▶ [WORK INSTRUCTIONS]:
How many lines of the entries hold the string "View"? Reply with the number alone.

▶ [INPUT FOR THIS TASK]:
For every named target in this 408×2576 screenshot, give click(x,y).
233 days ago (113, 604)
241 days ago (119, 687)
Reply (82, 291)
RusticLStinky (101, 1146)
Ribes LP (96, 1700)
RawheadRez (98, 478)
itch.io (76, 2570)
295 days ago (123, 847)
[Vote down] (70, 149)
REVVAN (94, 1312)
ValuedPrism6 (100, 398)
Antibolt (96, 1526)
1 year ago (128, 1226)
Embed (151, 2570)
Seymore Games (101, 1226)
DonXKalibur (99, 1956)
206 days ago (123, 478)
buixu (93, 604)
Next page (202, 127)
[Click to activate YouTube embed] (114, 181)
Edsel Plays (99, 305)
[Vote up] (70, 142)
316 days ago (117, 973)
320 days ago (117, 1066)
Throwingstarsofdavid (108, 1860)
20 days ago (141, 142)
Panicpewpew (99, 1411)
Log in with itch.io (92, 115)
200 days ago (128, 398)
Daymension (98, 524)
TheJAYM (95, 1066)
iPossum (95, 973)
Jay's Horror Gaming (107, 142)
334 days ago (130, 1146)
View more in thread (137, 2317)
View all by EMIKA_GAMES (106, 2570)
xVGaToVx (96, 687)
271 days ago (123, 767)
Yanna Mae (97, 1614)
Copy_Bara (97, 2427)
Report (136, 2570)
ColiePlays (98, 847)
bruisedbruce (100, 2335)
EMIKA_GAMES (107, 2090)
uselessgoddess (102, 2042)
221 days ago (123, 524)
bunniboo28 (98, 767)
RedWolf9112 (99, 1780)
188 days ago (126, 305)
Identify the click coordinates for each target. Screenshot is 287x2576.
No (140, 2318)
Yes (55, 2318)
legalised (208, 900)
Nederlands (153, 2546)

▶ [TASK ANSWER]:
2